[Stored data entries]
-*-*-
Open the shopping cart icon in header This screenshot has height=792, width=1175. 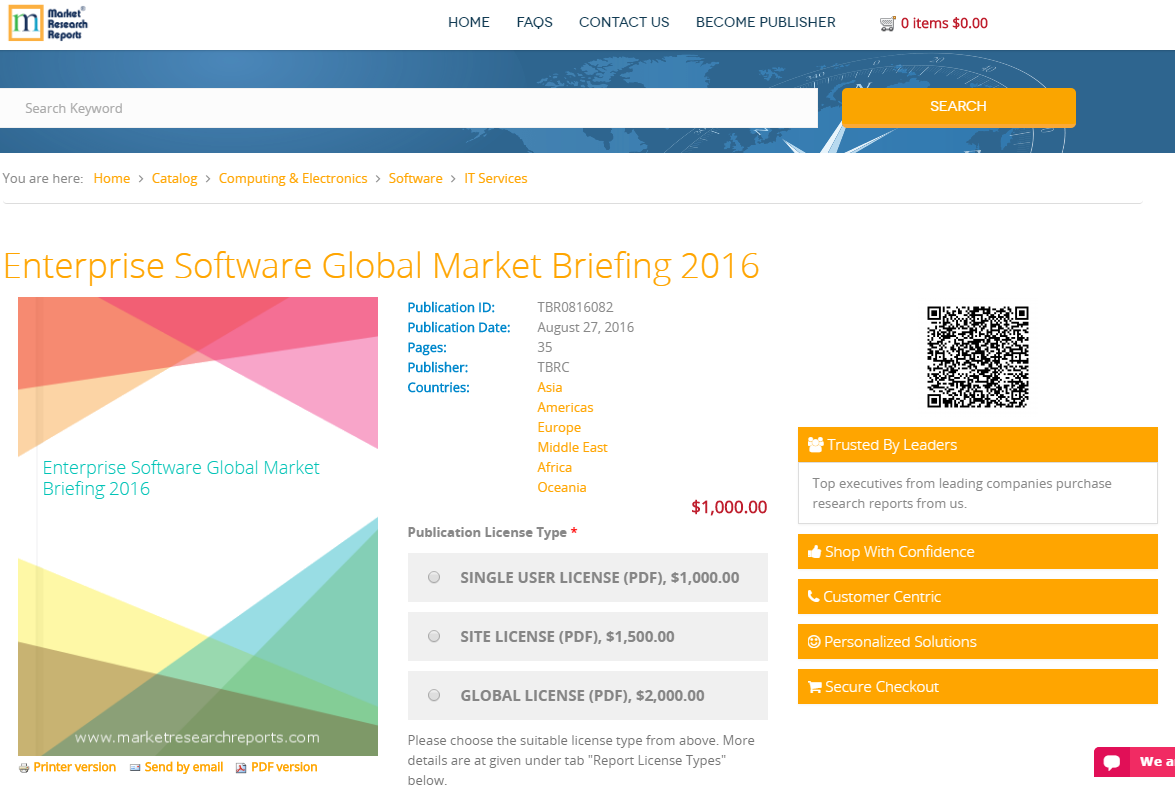tap(888, 22)
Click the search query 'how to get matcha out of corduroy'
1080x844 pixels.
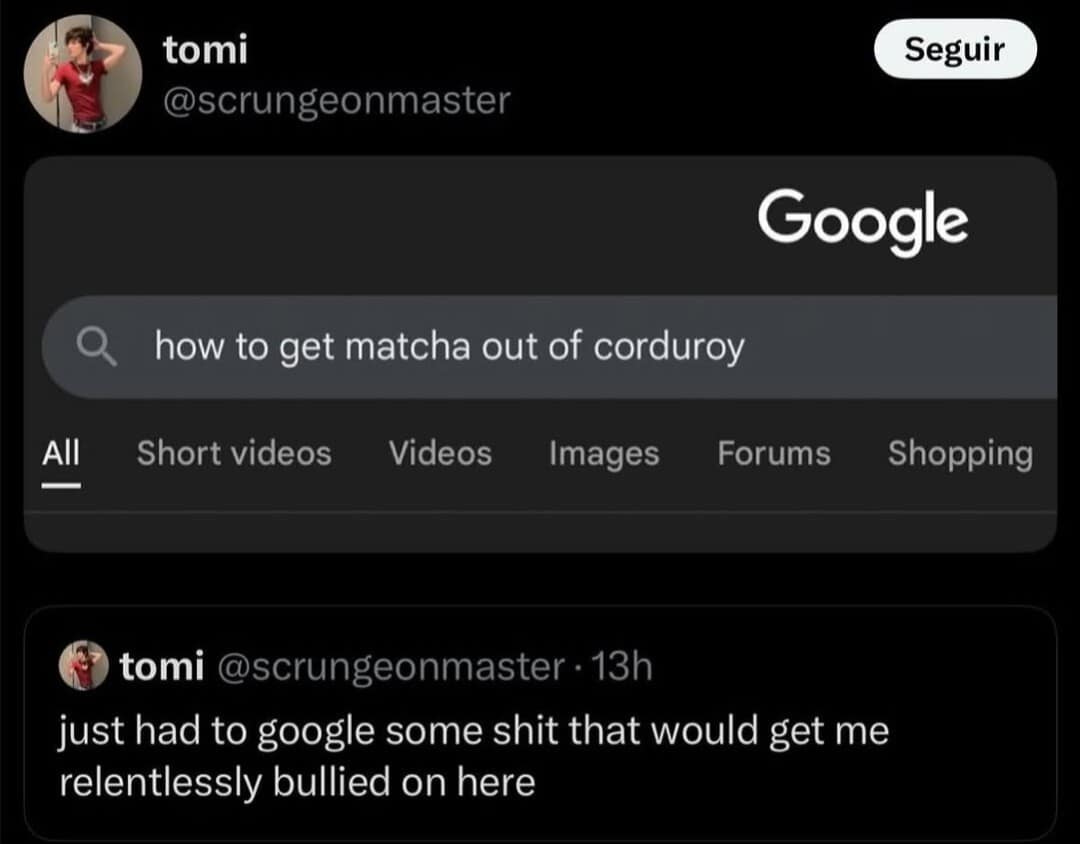pos(448,346)
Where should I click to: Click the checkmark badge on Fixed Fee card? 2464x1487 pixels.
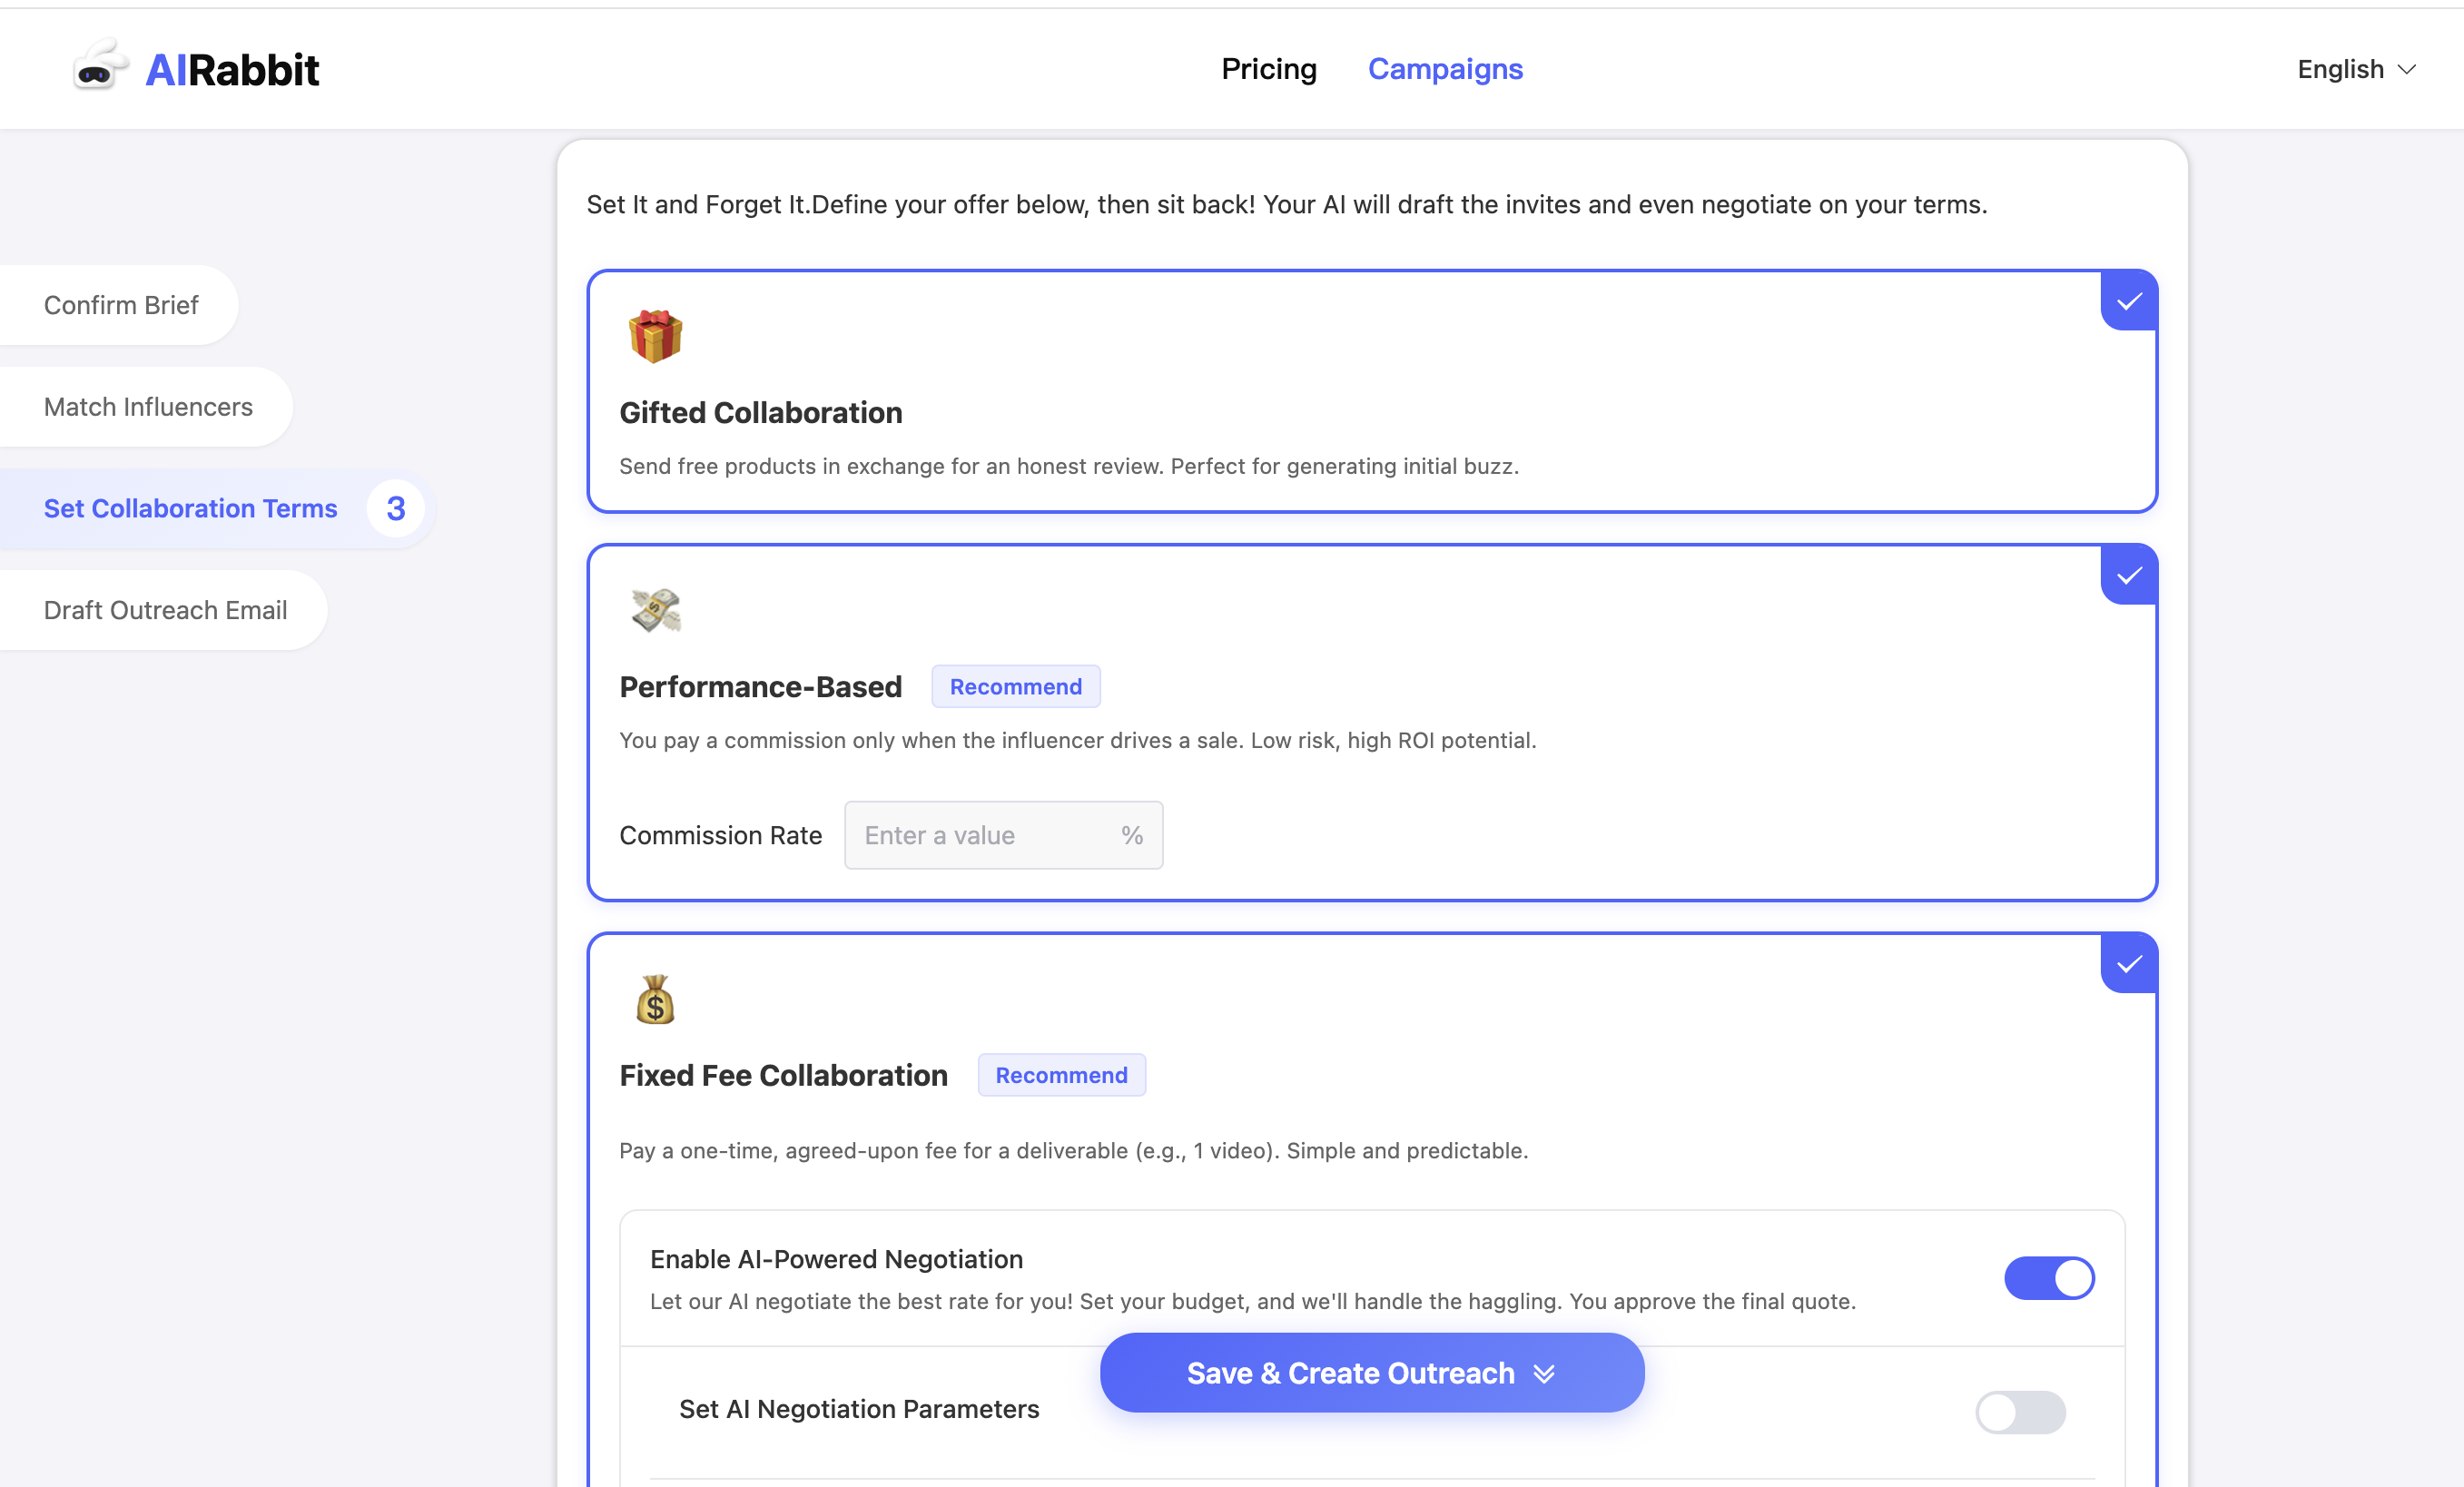tap(2129, 963)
-*-*-
TASK
Reproduce exactly, and only, the part of the entries above that runs from the line with "Click the search" to the last line, both included. Pictures stay out.

EXPECTED ANSWER
Click the search query 'how to get matcha out of corduroy'
1080x844 pixels.
pos(448,346)
Where should I click to: Click the checkmark badge on Fixed Fee card? 2464x1487 pixels.
tap(2129, 963)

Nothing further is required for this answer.